Le opere di Michelangelo Buonarroti si trovano soprattutto a Firenze e a Roma. A Firenze è obbligatorio visitare la Galleria dell’Accademia (che ospita il David e i Prigioni), gli Uffizi (dove si trova il Tondo Doni), il Museo del Bargello (che custodisce il Bacco, il Tondo Pitti e il Bruto), nonché il Museo delle Cappelle Medicee, da cui si accede alla Sagrestia Nuova, e il Museo dell’Opera del Duomo, che conserva la Pietà Bandini. Ma ci sono anche altri luoghi a Firenze e in Toscana dove ammirare i suoi capolavori: a Firenze, Casa Buonarroti, Santo Spirito, l’Accademia delle Arti del Disegno e Palazzo Vecchio; a Siena, il Duomo. A questo link trovi spunti per un tour in Toscana alla scoperta delle opere “insolite” di Michelangelo.

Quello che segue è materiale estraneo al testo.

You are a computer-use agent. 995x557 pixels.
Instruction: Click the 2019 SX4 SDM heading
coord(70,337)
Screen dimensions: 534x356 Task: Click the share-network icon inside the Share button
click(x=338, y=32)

A Bologna è possibile vedere, nella Basilica di San Domenico, le opere giovanili che Michelangelo eseguì per l’Arca di San Domenico. Infine, molte opere di Michelangelo si trovano a Roma: in San Pietro si trova la Pietà vaticana, in San Pietro in Vincoli è possibile ammirare la tomba di Giulio II con il Mosè, nella basilica di Santa Maria Sopra Minerva il Cristo della Minerva, per non parlare della Cappella Sistina dove ammirare la volta e il Giudizio Universale. Sempre a Roma, sono suoi gli affreschi della Cappella Paolina. Negli immediati dintorni, a Bassano Romano, nel Monastero di San Vincenzo, si trova invece il primo Cristo della Minerva, da alcuni studiosi considerata la prima versione del Cristo della basilica della Minerva di Roma. L’ultima città italiana che ospita un’opera di Michelangelo è infine Milano: al Castello Sforzesco si può infatti osservare la Pietà Rondanini, la sua ultima opera.

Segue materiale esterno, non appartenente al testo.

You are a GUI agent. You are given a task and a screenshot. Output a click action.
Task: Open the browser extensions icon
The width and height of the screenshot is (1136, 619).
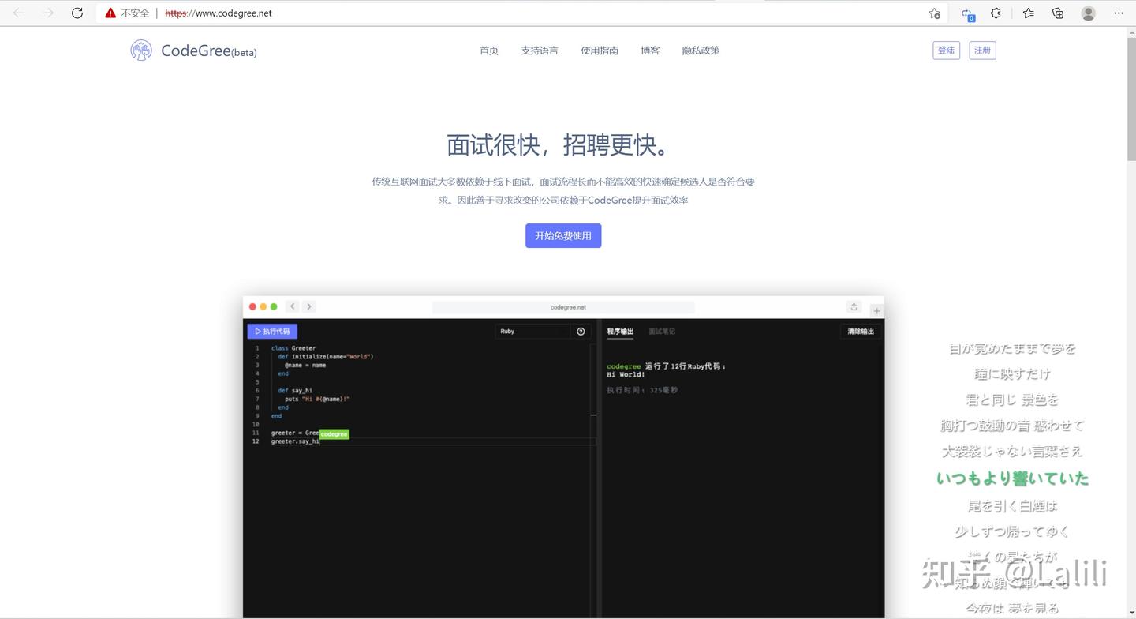[996, 13]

E all’estero? Sono soltanto tre i luoghi che ospitano opere di Michelangelo: a Bruges, la chiesa di Nostra Signora accoglie la famosa Madonna di Bruges, che l’artista realizzò per la famiglia fiamminga dei Mouscron, che commerciavano in tessuti con l’Italia; a Londra, la Royal Academy of Art accoglie il Tondo Taddei; e infine, il Louvre ospita lo Schiavo morente e lo Schiavo ribelle.